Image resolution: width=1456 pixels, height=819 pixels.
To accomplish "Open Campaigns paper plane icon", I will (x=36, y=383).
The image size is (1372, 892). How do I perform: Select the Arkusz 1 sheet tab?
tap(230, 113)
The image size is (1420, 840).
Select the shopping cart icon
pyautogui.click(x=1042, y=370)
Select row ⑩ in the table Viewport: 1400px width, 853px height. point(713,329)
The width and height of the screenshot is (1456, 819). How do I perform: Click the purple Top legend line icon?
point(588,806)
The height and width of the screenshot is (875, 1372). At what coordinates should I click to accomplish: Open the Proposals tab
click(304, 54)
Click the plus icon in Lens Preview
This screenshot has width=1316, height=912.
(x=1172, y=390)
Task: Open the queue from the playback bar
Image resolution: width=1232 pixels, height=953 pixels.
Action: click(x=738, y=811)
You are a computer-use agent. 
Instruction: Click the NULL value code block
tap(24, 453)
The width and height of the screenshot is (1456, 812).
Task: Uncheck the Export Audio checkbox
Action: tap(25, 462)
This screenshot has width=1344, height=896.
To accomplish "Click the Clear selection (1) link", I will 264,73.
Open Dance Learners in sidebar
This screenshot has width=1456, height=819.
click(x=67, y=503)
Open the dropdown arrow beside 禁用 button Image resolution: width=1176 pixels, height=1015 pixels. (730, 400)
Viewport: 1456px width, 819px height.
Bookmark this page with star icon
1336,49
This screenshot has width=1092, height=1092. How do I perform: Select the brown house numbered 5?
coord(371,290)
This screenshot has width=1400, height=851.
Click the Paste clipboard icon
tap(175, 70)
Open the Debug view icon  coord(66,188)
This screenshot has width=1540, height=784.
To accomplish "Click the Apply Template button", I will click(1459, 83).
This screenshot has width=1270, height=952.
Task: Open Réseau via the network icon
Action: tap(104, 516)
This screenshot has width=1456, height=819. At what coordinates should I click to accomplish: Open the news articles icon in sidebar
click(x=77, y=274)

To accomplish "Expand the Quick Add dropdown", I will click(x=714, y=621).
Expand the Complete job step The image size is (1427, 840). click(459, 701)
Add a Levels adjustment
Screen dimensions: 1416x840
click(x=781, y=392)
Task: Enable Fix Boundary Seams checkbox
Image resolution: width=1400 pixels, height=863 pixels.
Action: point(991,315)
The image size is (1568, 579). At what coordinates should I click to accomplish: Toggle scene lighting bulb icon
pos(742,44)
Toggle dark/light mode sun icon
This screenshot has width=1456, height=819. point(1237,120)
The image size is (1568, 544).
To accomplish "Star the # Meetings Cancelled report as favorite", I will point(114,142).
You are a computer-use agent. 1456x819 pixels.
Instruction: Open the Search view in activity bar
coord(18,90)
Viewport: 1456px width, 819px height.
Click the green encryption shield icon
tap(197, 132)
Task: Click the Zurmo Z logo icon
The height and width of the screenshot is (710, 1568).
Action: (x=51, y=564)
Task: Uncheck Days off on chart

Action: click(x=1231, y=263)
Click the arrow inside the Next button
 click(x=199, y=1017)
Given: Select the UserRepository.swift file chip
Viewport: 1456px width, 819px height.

■ ■ ■ ■ ■

Copy every line from the material in which the word "computer" can be found.

You are a computer-use agent. 
You are a computer-use agent. 1456x819 pixels.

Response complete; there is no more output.